#### Problem description:
Count the lines in the data below that contain the string "from". Reply with the number alone.

------------------------------------------------------------

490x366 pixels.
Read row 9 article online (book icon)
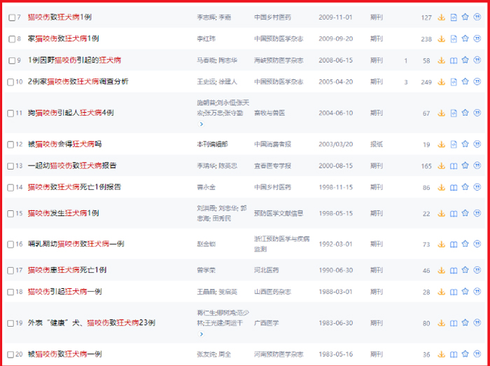coord(454,61)
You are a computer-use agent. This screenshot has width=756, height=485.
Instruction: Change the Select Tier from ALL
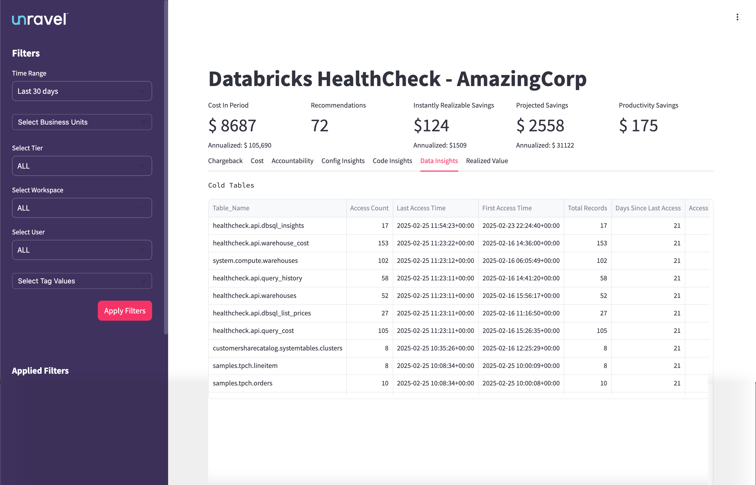tap(82, 166)
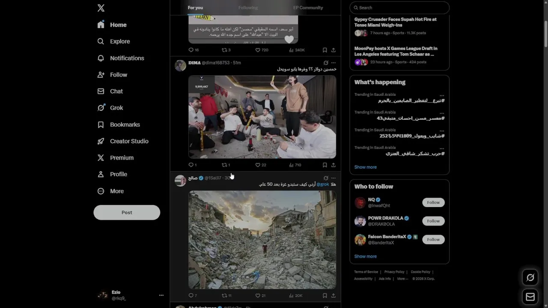
Task: Open the rubble street photo
Action: (x=262, y=240)
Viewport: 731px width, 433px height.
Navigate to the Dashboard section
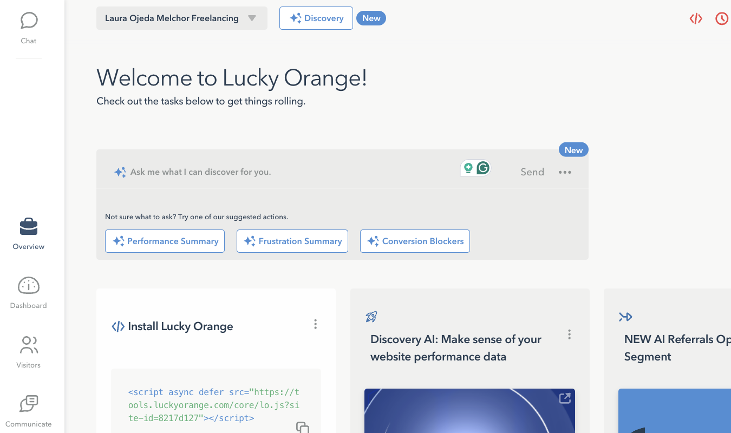28,291
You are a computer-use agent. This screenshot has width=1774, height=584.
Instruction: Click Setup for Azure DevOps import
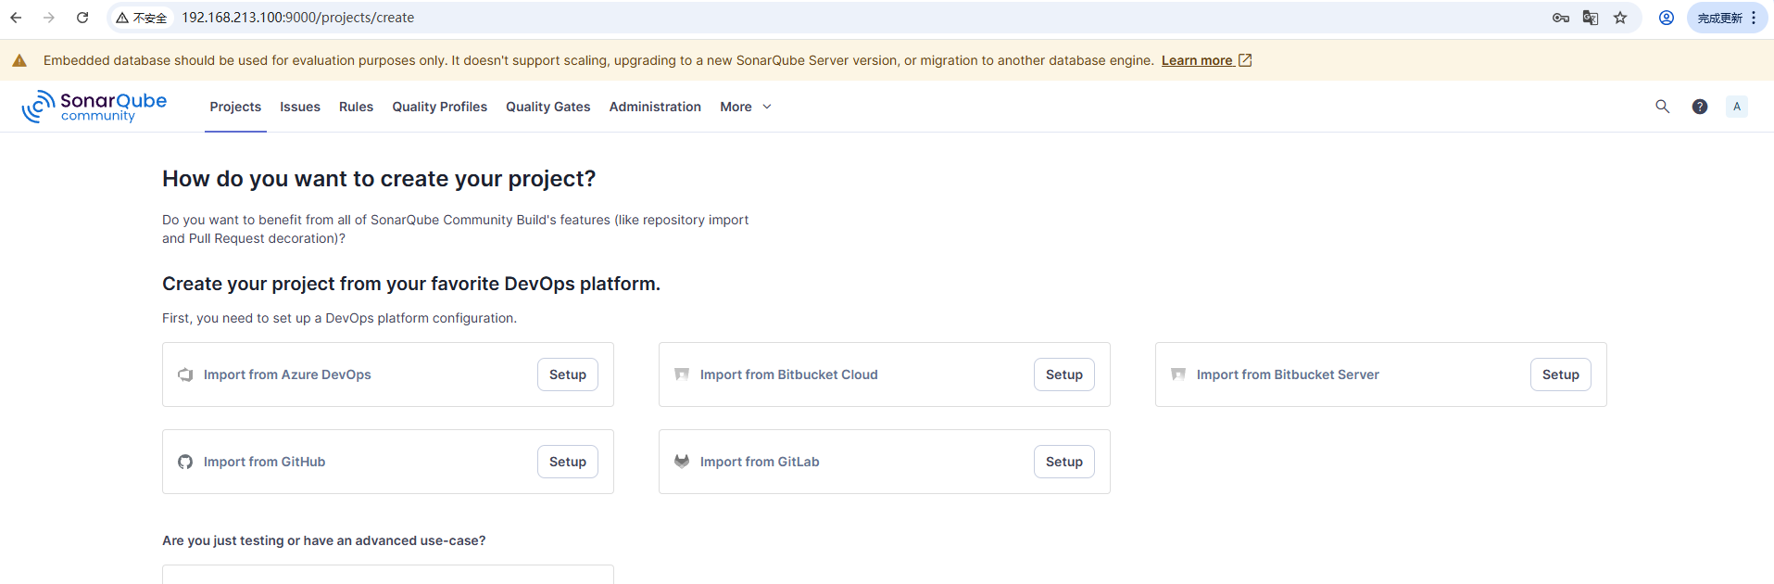[567, 375]
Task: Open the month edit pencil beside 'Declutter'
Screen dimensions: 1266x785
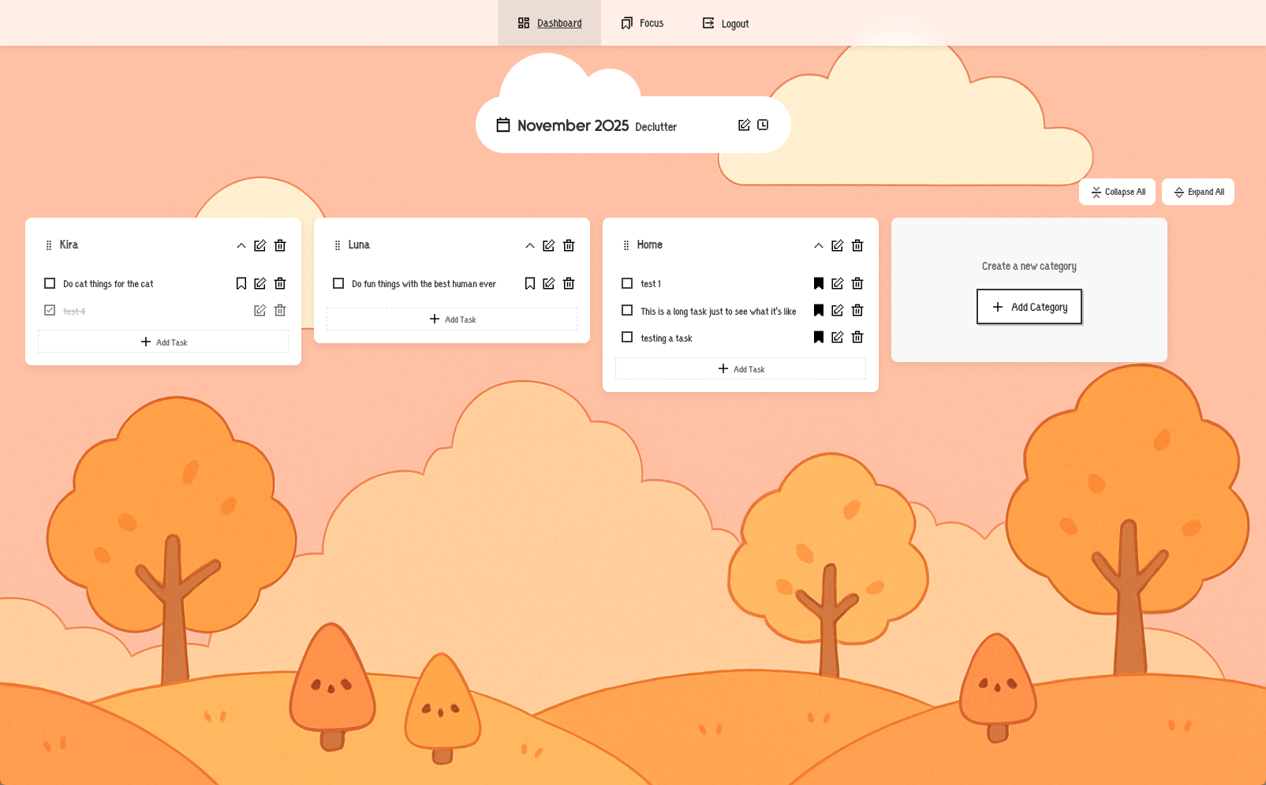Action: (742, 125)
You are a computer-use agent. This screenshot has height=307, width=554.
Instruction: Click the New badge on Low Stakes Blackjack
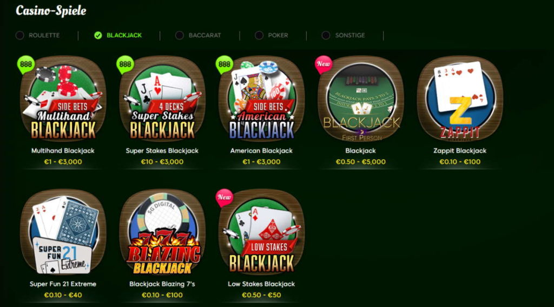pos(225,198)
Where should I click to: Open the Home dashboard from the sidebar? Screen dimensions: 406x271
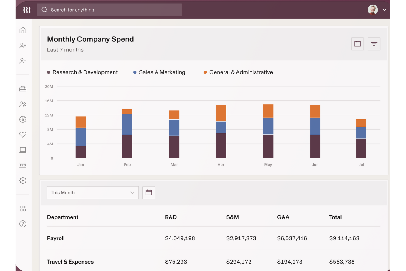23,30
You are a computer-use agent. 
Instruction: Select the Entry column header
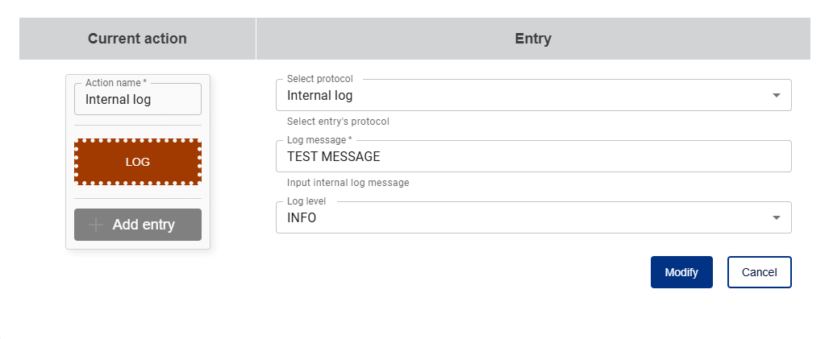pos(533,39)
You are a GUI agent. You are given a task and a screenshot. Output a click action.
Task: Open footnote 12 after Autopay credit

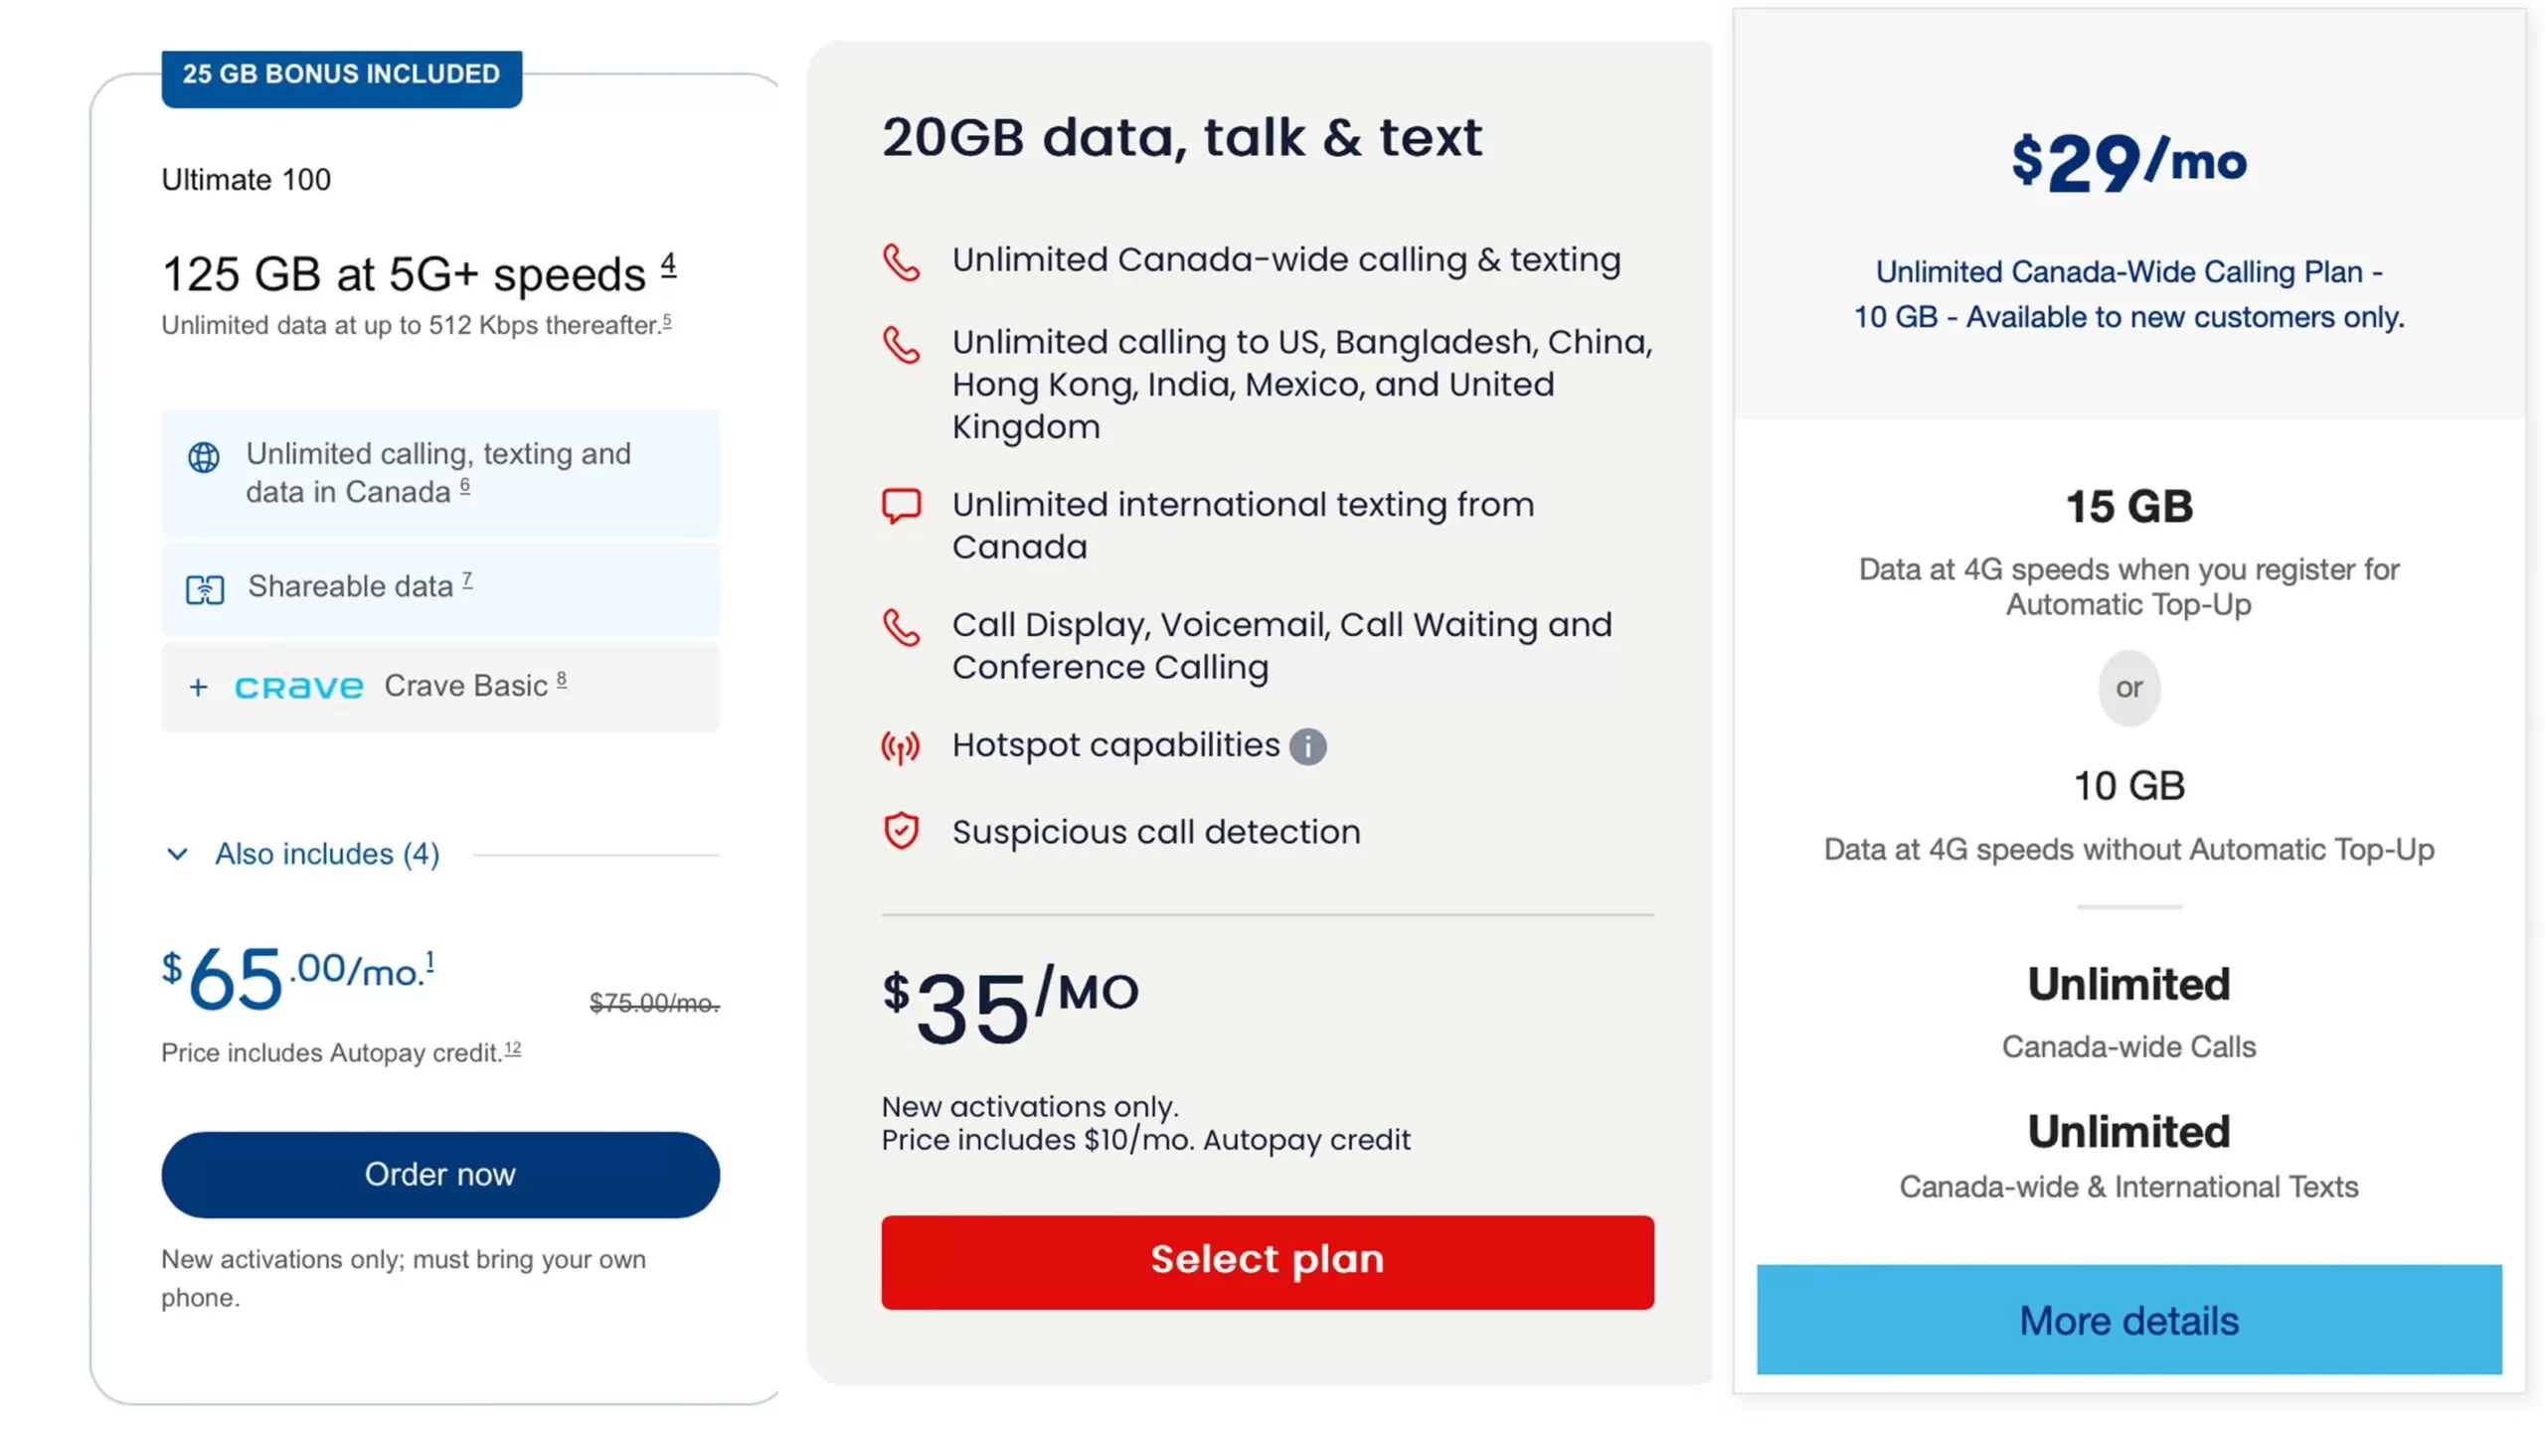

------------------------------------------------------------

#### The solution:
2